The product security team can benefit from receiving information on new attacks, analyzing how the attacks affect its products, and passing the knowledge to the group responsible for maintenance and product design.
Even if the organization is not a vendor, the team should establish ties with vendors’ product security teams. At least, the IRT must know how to contact them. Vendors always appreciate when they receive notification on a new vulnerability or other suspicious behavior of their products.
Internal IT and NOC
Depending on the organization’s size and complexity, you may have a separate IT group that maintains and monitors the internal network.
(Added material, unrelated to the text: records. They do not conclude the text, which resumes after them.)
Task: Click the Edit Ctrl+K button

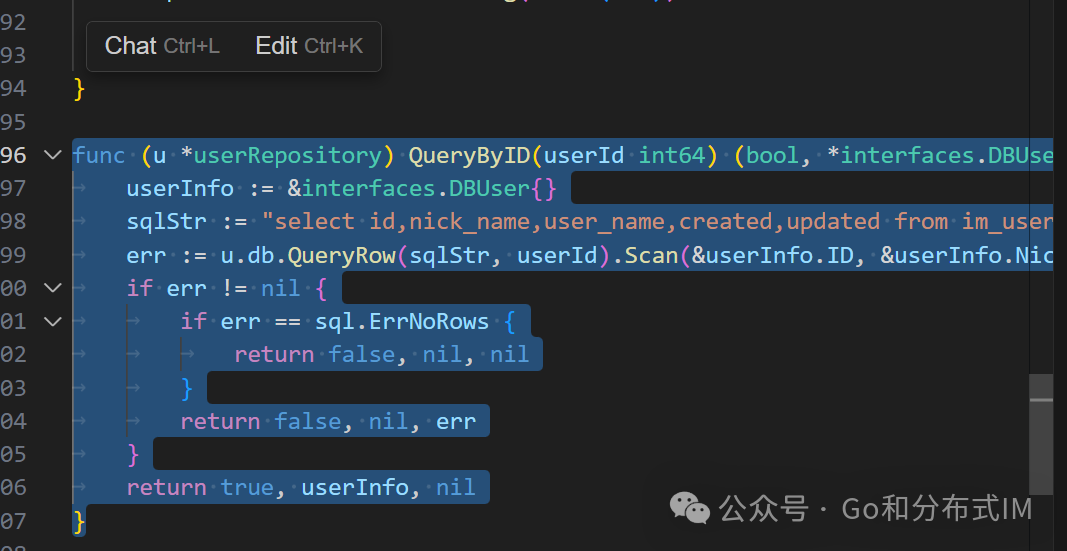Action: 308,46
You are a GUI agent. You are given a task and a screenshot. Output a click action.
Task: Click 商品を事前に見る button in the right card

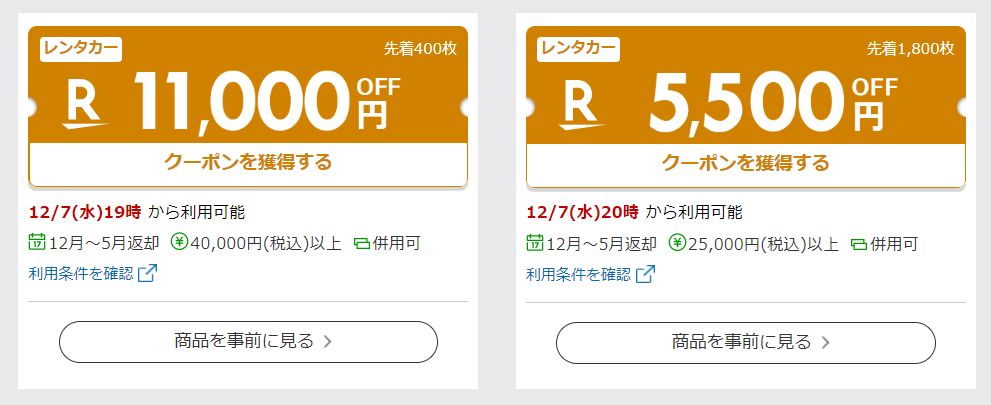coord(746,342)
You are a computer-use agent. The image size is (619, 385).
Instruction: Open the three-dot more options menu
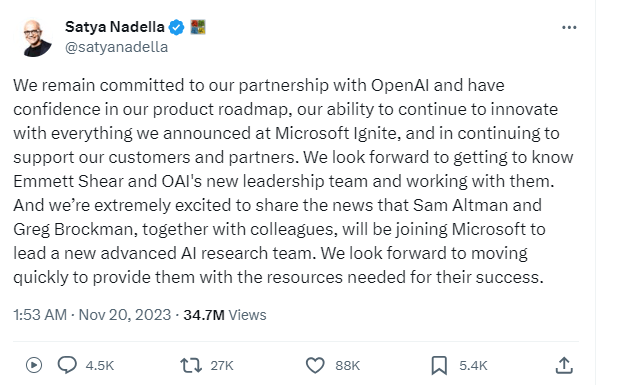tap(569, 27)
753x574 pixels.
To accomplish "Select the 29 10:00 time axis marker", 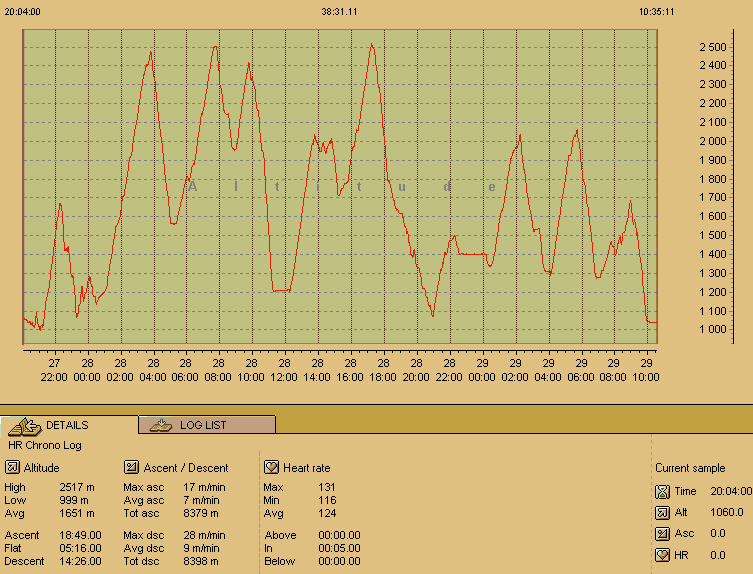I will (646, 370).
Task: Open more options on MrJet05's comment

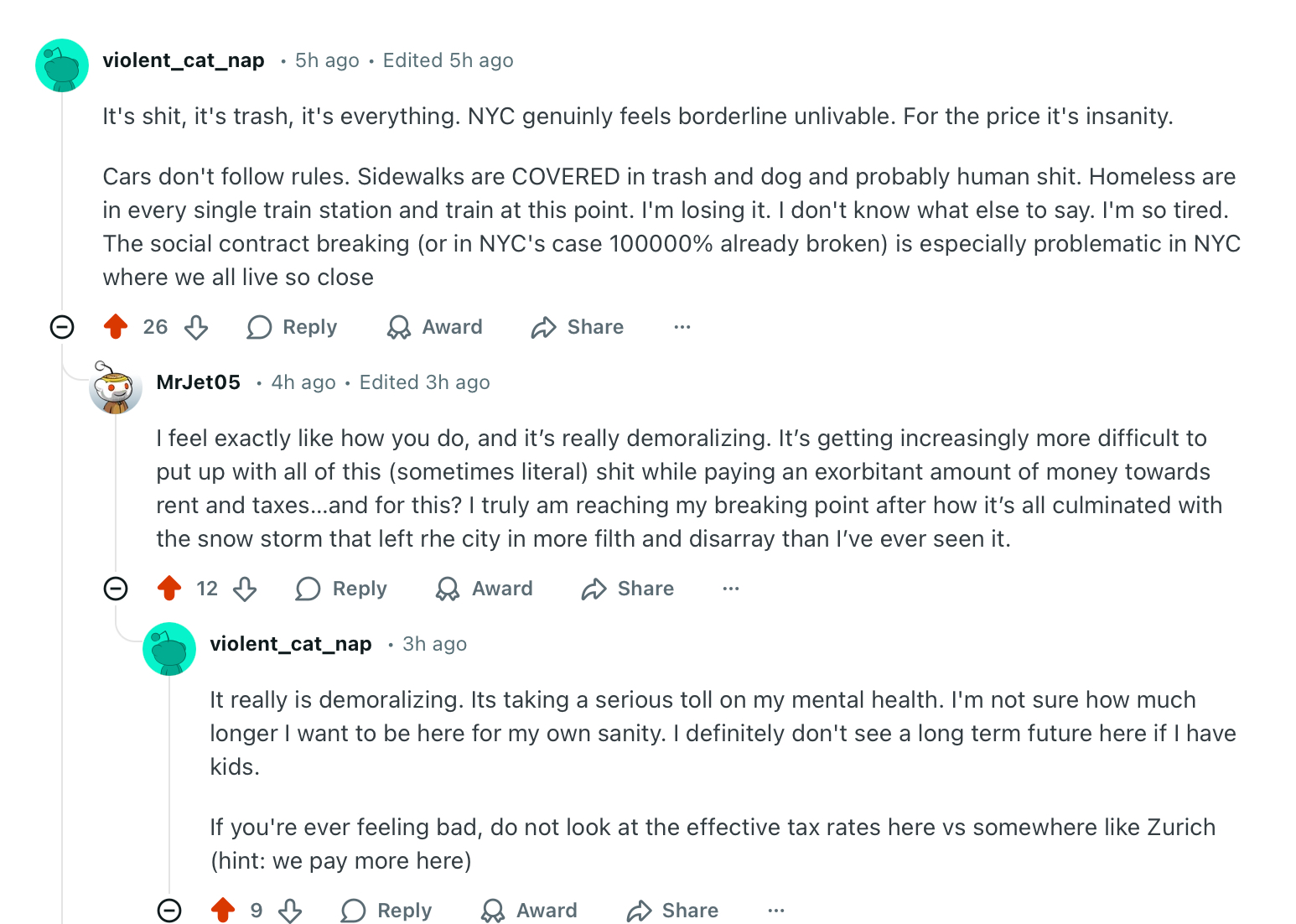Action: (731, 588)
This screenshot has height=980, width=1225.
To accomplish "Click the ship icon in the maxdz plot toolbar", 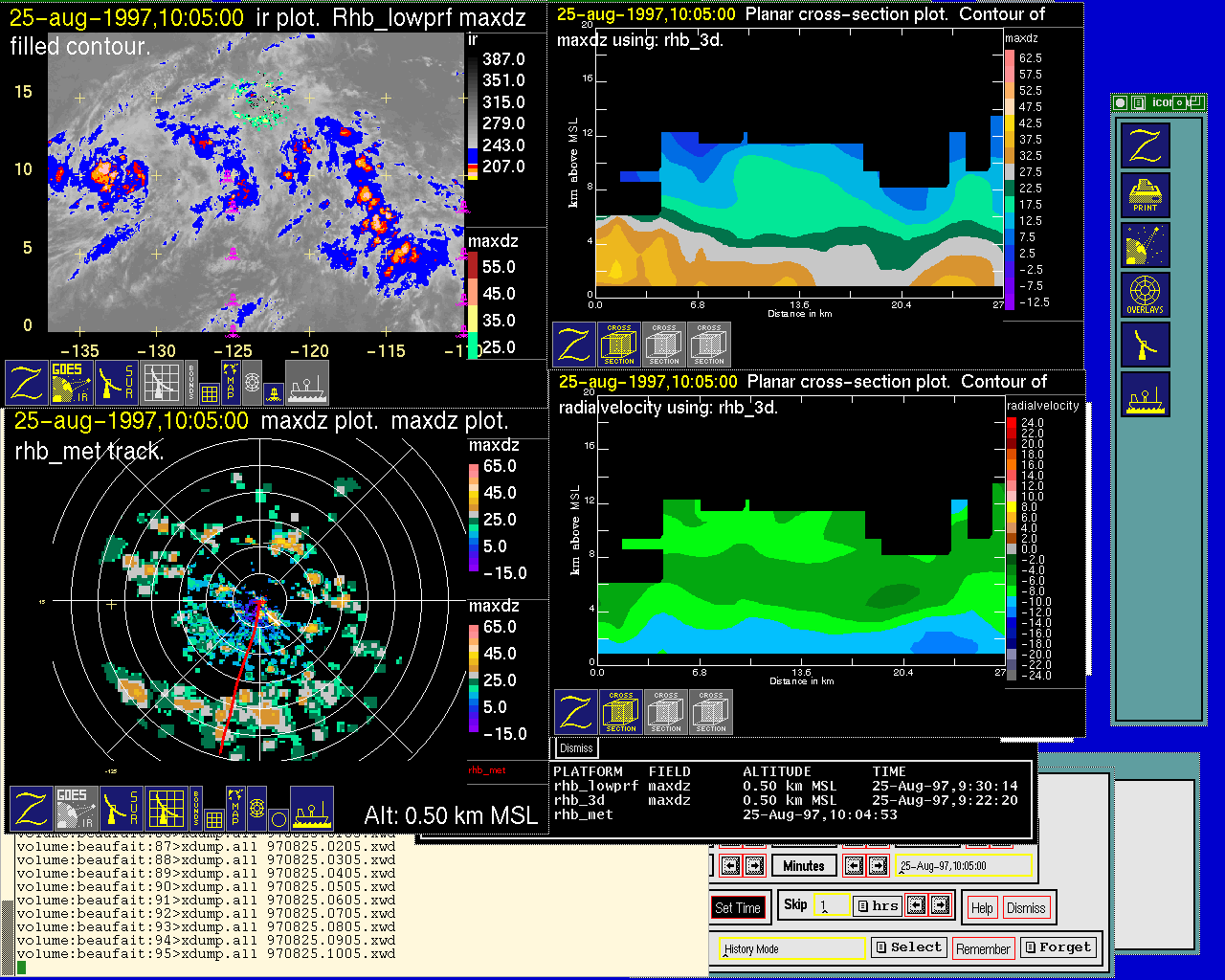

If you are an Internet service provider (ISP), you probably would have a separate network operation center (NOC) that maintains a network used by your customers. These two groups are your partners. They can provide the IRT with the current information on what is happening in the network (internal or external). They can also provide early warnings about new attacks while they are being tested1. NOC, in particular, can add network-centric view on attacks and contribute methods how to combat attacks using network infrastructure.